**Extrait cité:**
= = = = =

Les exigences de l’érudition

p. 91-98


Texte intégral

1Il existe un devoir d’érudition de l’historien, c’est un devoir d’état, nous l’avons détaillé jadis avec Jean Tulard dans La morale de l’historien1 : mais aujourd’hui, en histoire économique, l’érudition n’est pas toujours bien vue, les historiens dogmatiques, doctrinaires, qui appliquent des systèmes, qui veulent « tout expliquer », se méfient de l’érudition, qui souvent vient démentir les belles théories et montrent des choses importantes qui étaient inconnues, occultées, dédaignées ; l’érudition ne permet pas de se contenter d’une histoire lissée, résumée, adaptée, qui parfois n’est plus qu’un discours sur, ou un essai philosophique. Les jurys de thèse, qui ont des principes, une vision assurée de l’histoire, défendent traditionnellement les règles d’érudition : mais certains historiens se défient de l’érudition, accusée de déformer l’esprit, de fausser le jugement, de rétrécir le regard2. Nous croyons au contraire à la nécessité d’une érudition bien contrôlée, qui permet d’éviter de donner des travaux légers, superficiels, « qui n’apportent rien ». Nous voudrions insister sur ce qu’apporte l’érudition, sur ses limites et rappeler quelques règles de bon usage3.

I. CE QU’APPORTE L’ERUDITION

2On ne parle pas assez de l’érudition, de son rôle dans l’officium de l’historien. On doit bien avoir conscience de ce qu’elle peut apporter dans le jeu.

3Premier atout : l’érudition apporte du plaisir, il y a un plaisir à la quête et à la prise, c’est un plaisir parfois aigu (le plaisir de la trouvaille), un plaisir qui donne un autre regard sur les choses (on a le plaisir de construire quelque chose à soi et parfois d’être le premier à explorer des zones inconnues, de saisir des choses occultées). On ne peut séparer le plaisir de l’érudition – sinon de façon fictive (l’histoire qui n’est qu’essai philosophique suppose un plaisir radicalement différent).

4Deuxième atout : l’érudition accorde une certaine durée de vie « probable », elle garantit en partie contre l’obsolescence4 : un travail (et même une thèse) qui ne repose pas sur des dépouillements érudits de sources imprimées ou d’archives, a toutes chances d’être rapidement obsolète, quels que soient le brillant, les talents du chercheur. Chacun doit déterminer le niveau d’érudition qu’il veut atteindre, il a toute liberté, mais il sait les risques qu’il prend.

= = = = =

**Matériel présenté:**

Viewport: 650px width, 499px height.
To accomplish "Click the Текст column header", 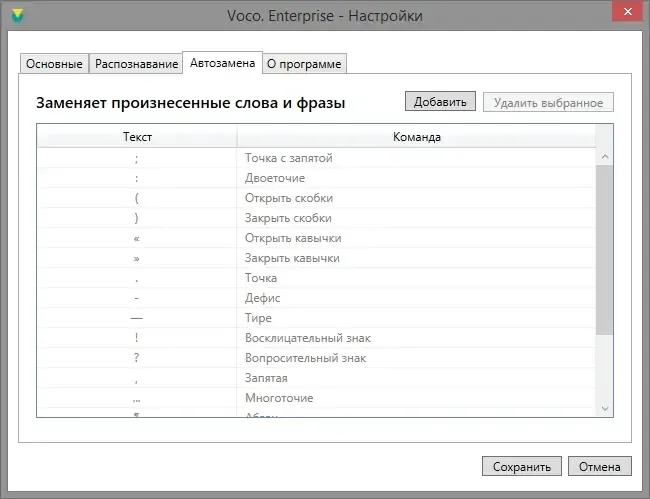I will (137, 137).
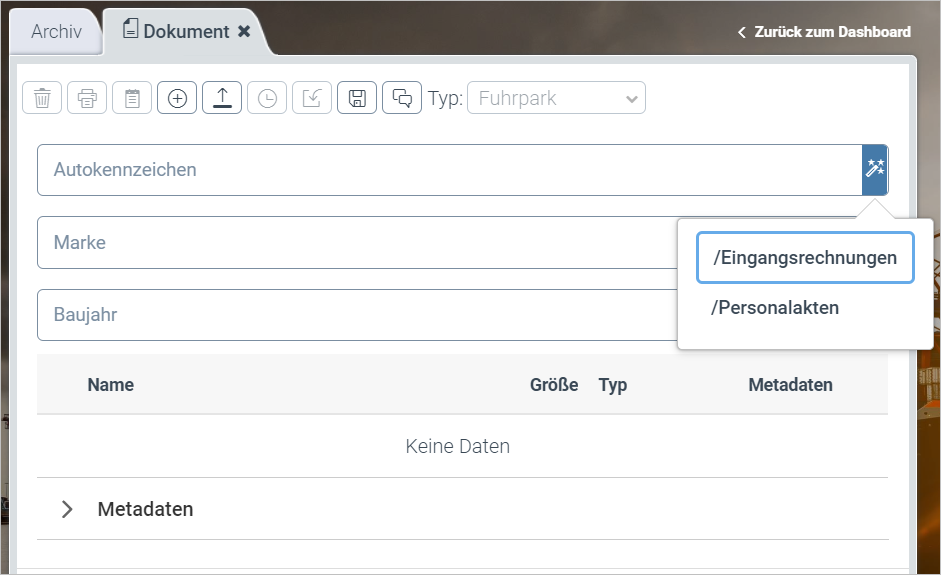This screenshot has width=941, height=575.
Task: Go back via Zurück zum Dashboard
Action: click(824, 32)
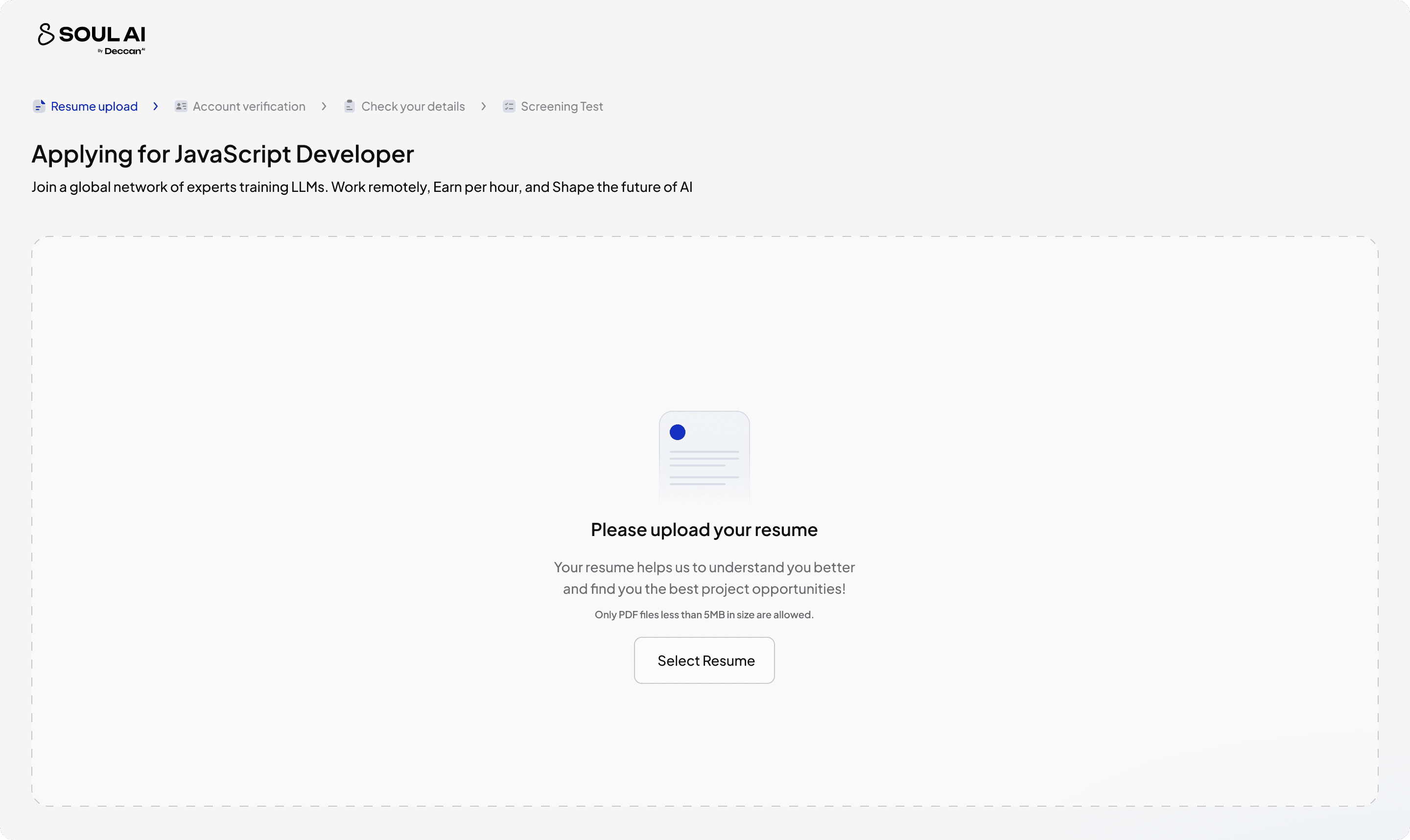
Task: Click the Soul AI logo
Action: [x=91, y=35]
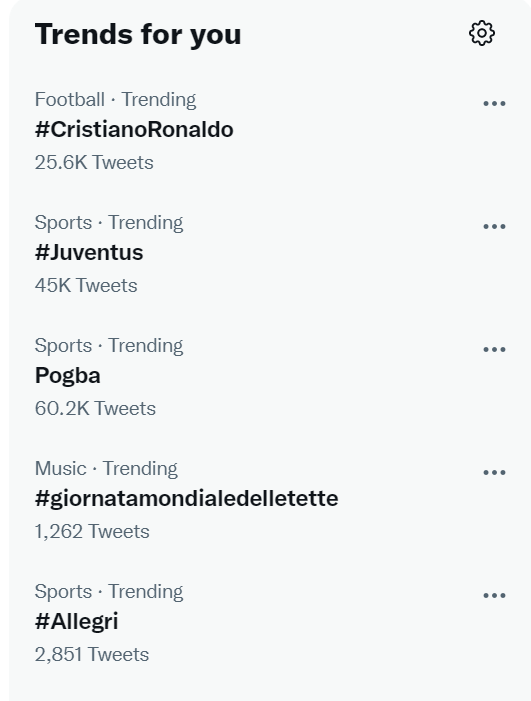Open more options for #giornatamondialedelletette trend
Image resolution: width=531 pixels, height=701 pixels.
494,473
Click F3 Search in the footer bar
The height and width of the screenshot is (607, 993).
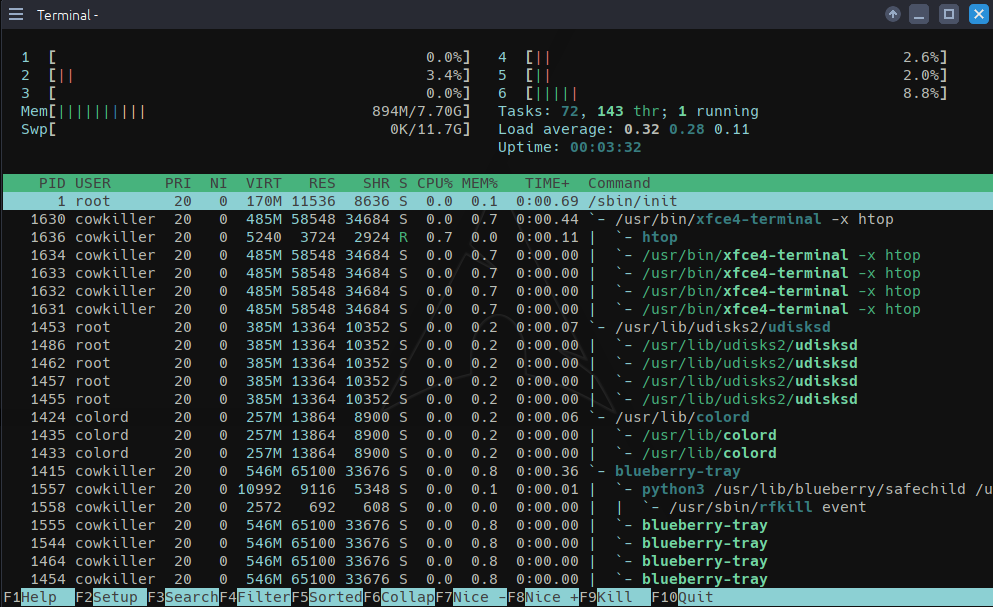(183, 597)
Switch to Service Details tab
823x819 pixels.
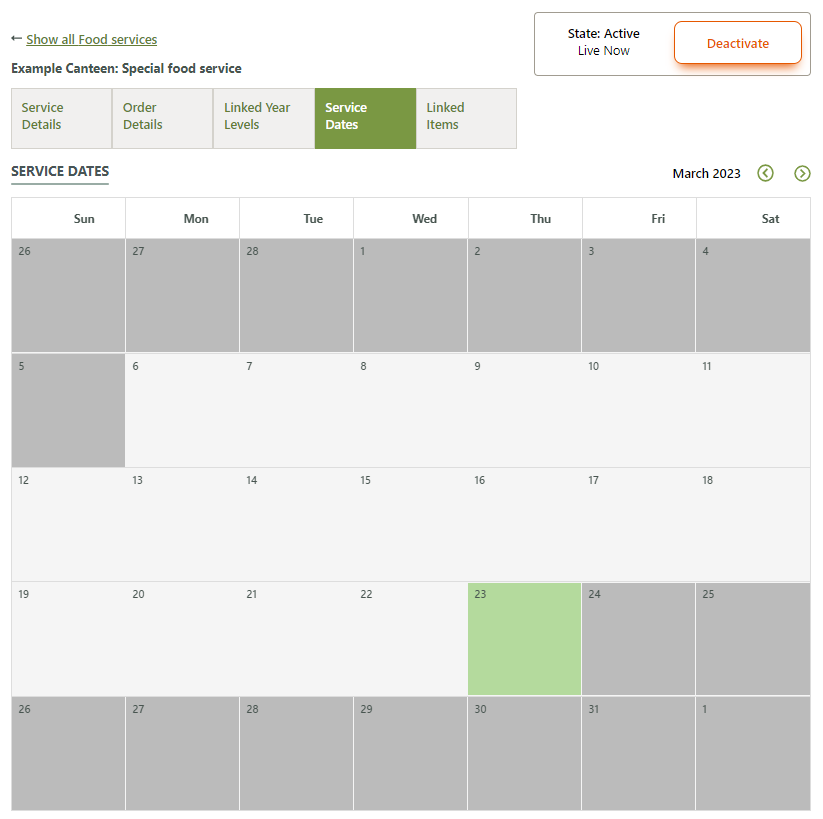click(x=61, y=118)
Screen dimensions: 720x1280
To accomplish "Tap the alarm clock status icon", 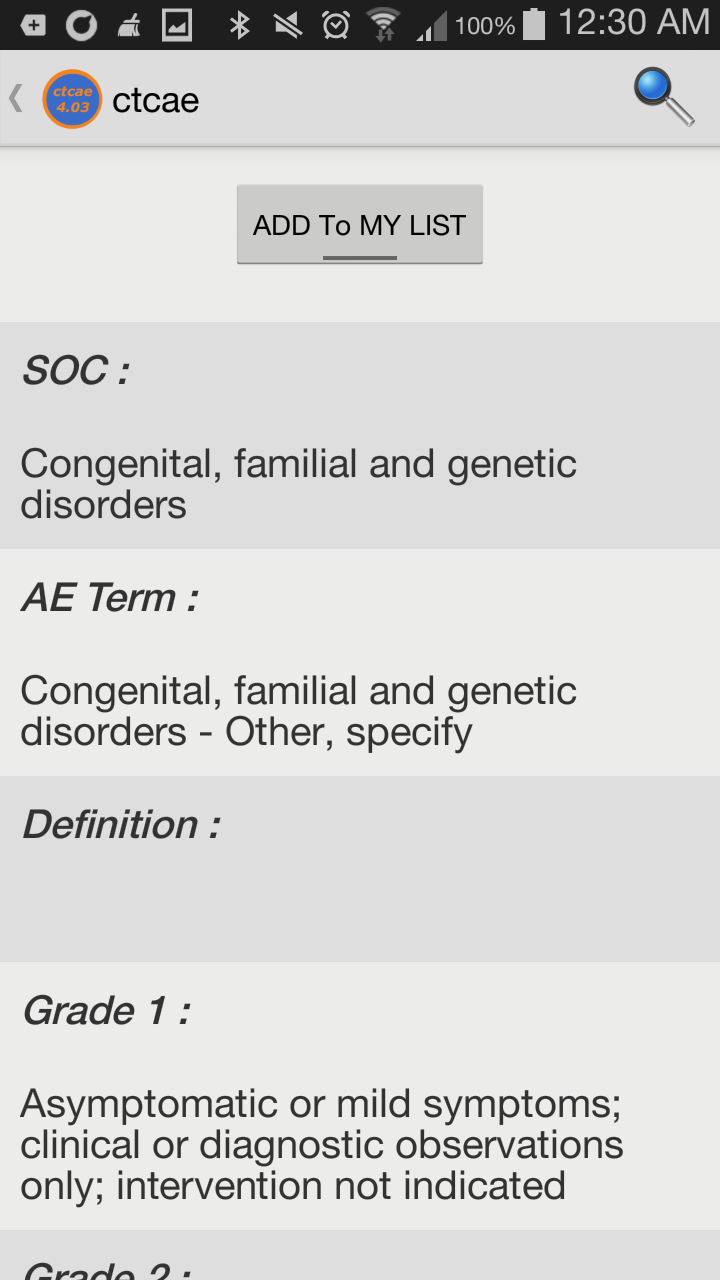I will click(336, 24).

= = = = =

**Exercices:**
1. Citez le passage du texte sur l'érudition de l'historien de « 2On ne parle » à « dans le jeu. ».
2. D'après le texte sur l'érudition de l'historien, quel est le premier atout de l'érudition ?
3. Poursuivez le texte sur l'érudition de l'historien à partir de sa dernière phrase.

**Corrigé:**
1.
2On ne parle pas assez de l’érudition, de son rôle dans l’officium de l’historien. On doit bien avoir conscience de ce qu’elle peut apporter dans le jeu.

2. Elle apporte du plaisir.

3.
5Troisième atout : l’érudition garantit une certaine sécurité, une certaine solidité : on donne au lecteur un produit « fiable », l’érudition le rassure (et rassure l’historien de 2050, notre seul juge, qui, avant de lire, s’assurera du niveau d’érudition). Être solide a un grand avantage : les esprits malicieux disent de tel : « Il est brillant, mais solide », mais aussi de tel autre : « Il n’est pas très brillant, mais solide ». Mais être solide exclut la fausse érudition, l’érudition qui n’est qu’apparente, l’érudition qui touche à la « tricherie » (les jurys de thèse se défient fort des étalages d’érudition, des excès d’érudition, ils soupçonnent la médiocrité).

6Quatrième atout : l’érudition permet d’apporter quelque chose de neuf, d’aller le plus loin possible, au-delà du visible, elle permet d’explorer, d’innover, de poser les bonnes questions : souvent elle incite l’historien à aller de l’avant, à chercher ce qu’il n’imaginait pas, à dépasser ses prédécesseurs. (« Ils n’ont rien compris, ils ont négligé les archives du Conseil d’État, ils étaient très timorés, très paresseux, ils connaissaient bien cet admirable rapport, mais ils ne l’ont même pas lu... »). L’érudition permet de construire quelque chose, et même d’être au point de départ de quelque chose, d’une histoire à naître : mais cela suppose qu’on sache bien contrôler son érudition, qu’on ne se trompe pas sur les objectifs, qu’on ne poursuive pas de vains fantômes.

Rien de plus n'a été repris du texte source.